Il fantasma dello Stato Islamico contro cui tutto il mondo civile doveva unirsi senza esitare è ormai lontano. Per trovarne traccia, nell’informazione che consuma fulmineamente guerre, tragedie e orrori del nostro tempo, bisogna quasi fare ricerche d’archivio. Vale per i kurdi, traditi in fretta dalle superpotenze mondiali e offerti all’odio e alle mire espansioniste del nazionalismo turco in cambio dell’argine ai migranti e vale, a maggior ragione, per le donne yazide, stuprate, torturate e regalate come prede di guerra ai miliziani del califfato. Sembra pazzesco ma non è per follia che le immagini dei bambini traumatizzati, che solo sei anni fa campeggiavano nei media di tutto il mondo, oggi non le ricorda quasi più nessuno. La cancellazione di quel che accade è funzionale al sistema che domina il mondo, c’è bisogno di memoria da liberare per nuove offensive mediatiche da recepire. Nei giorni scorsi, Amnesty International ha denunciato l’abbandono di cui sono stati vittime i piccoli yazidi, una volta che i loro sguardi hanno cessato di essere utili allo sfruttamento dell’immagine per fini molto diversi da quelli umanitari. Il circo dell’informazione consuma e rimuove alla velocità della luce, per molti di quei bambini e di quelle donne la barbarie vissuta è un incubo che non si cancellerà perché nessuno li ha aiutati a farlo
Le violenze e uccisioni subite in Iraq da parte del cosiddetto “Stato Islamico” (Is) nel 2014 avevano scioccato il mondo intero al punto che persino i media mainstream e le istituzioni internazionali si occuparono improvvisamente di loro per un po’ di tempo. Caduto ufficialmente il “califfato”, gli yazidi sono però tornati nel dimenticatoio. Un rapporto di Amnesty International pubblicato il 30 luglio, infatti, sostiene che almeno 2.000 bambini della comunità yazida in Iraq non stanno ottenendo l’aiuto di cui avrebbero bisogno per affrontare i traumi figli della barbarie vissuta. Secondo lo studio della ong britannica, i sopravvissuti agli abusi e ai massacri compiuti dall’Is – attualmente vivono nella regione del Kurdistan dell’Iraq – “sono stati di fatto abbandonati” e stanno combattendo per riprendersi dalle violenze subite. “Mentre l’incubo del loro passato si è affievolito – ha detto Matt Wells, il vice direttore di Amnesty per le risposte alle crisi – le difficoltà restano per questi bambini. Questi minori sono stati sistematicamente soggetti agli orrori della vita sotto lo Stato Islamico e ora sono stati lasciati a raccogliere i pezzi”. Per Wells “bisogna dare loro il sostegno di cui necessitano disperatamente in modo da ricostruire le loro vite e il futuro della comunità yazida”.
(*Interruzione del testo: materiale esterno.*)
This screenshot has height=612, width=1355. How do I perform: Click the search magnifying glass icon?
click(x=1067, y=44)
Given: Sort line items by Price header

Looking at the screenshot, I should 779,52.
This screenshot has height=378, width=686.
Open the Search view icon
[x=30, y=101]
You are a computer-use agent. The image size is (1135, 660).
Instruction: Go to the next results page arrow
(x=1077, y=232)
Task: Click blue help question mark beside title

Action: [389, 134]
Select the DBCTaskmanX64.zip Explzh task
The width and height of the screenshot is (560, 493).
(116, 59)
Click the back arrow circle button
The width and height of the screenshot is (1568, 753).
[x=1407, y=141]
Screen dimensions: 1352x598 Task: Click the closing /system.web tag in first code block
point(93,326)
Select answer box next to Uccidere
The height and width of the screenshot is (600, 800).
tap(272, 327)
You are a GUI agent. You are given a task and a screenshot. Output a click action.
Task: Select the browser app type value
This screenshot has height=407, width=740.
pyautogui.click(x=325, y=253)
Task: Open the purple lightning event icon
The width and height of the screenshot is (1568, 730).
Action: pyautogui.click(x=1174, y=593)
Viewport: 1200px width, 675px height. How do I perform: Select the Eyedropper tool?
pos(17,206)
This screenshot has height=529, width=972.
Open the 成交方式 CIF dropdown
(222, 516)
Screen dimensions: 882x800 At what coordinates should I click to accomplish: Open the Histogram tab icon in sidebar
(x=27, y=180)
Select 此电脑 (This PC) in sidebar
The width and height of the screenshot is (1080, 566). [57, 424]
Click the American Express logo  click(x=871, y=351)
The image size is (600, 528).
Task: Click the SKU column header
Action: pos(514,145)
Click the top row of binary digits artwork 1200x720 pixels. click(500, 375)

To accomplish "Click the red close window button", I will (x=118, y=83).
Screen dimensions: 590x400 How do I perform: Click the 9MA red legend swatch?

Il rapporto afferma che tra le malattie mentali più comuni che si riscontrano nei 1.992 bambini che hanno vissuto tortura, stupri e altri abusi ci sono stress post-traumatico, ansia e depressione. Altri sintomi e comportamenti registrati in questi minori sono atteggiamenti aggressivi, incubi, flashback e gravi cambiamenti di umore. Una dottoressa intervistata da Amnesty ha dichiarato che quasi tutte le ragazze che ha trattato tra i 9 e i 17 anni vittime di violenza sessuale soffrono ora di infezioni, mestruazioni irregolari, difficoltà nella gravidanza e nel parto.
I traumi risalgono al 2014 quando il “califfato islamico” occupò Sinjar (città del governatorato di Ninawa, Iraq nord occidentale) uccidendo migliaia di uomini, rendendo schiave donne e bambini. Tra le vittime ci fu anche Nadia Murad, premiata nel 2018 con il Nobel per la pace per il suo attivismo.
Gli eventi drammatici avvenuti in quell’area dell’Iraq furono definiti in seguito dalle Nazioni Unite come “genocidio”. Erano gli anni in cui lo “Stato Islamico” era molto forte al punto da controllare ampie porzioni di territorio tra l’Iraq e la Siria e utilizzava molti ragazzi a combattere per loro. Una volta ritornati a casa in seguito alla sconfitta del “califfato”, tuttavia, questi giovani non hanno ricevuto alcun sostegno psicologico. Il caso del 15enne Sahir, ex bambino soldato, è emblematico: all’ong britannica ha raccontato che sapeva di aver bisogno di un aiuto a causa dei traumi subiti, ma non sapeva a chi rivolgersi: “Quello che cercavo era che qualcuno si occupasse di me, che mi sostenesse, che mi dicesse: ‘Sono qui per te’”.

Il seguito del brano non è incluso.